NUMBER OF REPLICATIONS: 4 plates per strain and dose level, including controls, two independent experiments

Evaluation criteria:
A reproducible and dose-related increase in mutant counts of at least one strain is considered to be a positive result. For TA 1535, TA 100 and TA 98 this increase should be about twice the amount of negative controls, whereas for TA 1537, at least a threefold increase should be reached.
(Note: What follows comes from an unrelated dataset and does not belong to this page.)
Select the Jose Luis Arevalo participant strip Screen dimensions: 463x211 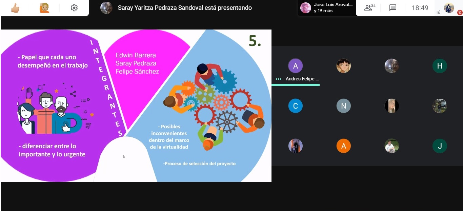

Otherwise, the result is evaluated as negative.
Statistics:
Arithmetic means of the counted colonies were calculated.

Results and discussion

Test results
Species / strain:
S. typhimurium TA 1535, TA 1537, TA 98 and TA 100
Metabolic activation:
with and without
Genotoxicity:
negative
Cytotoxicity / choice of top concentrations:
cytotoxicity
Remarks:
weak effect > 200 µg/plate
Vehicle controls validity:
not examined
Untreated negative controls validity:
valid
Positive controls validity:
valid
Remarks on result:
other: all strains/cell types tested
Remarks:
Migrated from field 'Test system'.

Applicant's summary and conclusion

Conclusions:
Interpretation of results: negative

The test item did not exert mutagenic activity in the Salmonella typhimurium reverse mutation assay (plate incorporation test) with and without metabolic activation.
Executive summary:

Mutagenic activity of the test item was investigated in Salmonella typhymurium strains 1535, 1537, 98 and100 with and without metabolic activation (induced rat liver S9-mix) at concentrations of 0, 8, 40, 200, 1000 and 5000 µg/plate according to OECD guideline 471. Under the conditions tested the test compound did not cause a significant increase in the number of revertant colonies and no dose dependent effect was observed.

Therefore the test item is not considered mutagenic under the conditions in this bacterial reverse mutation assay.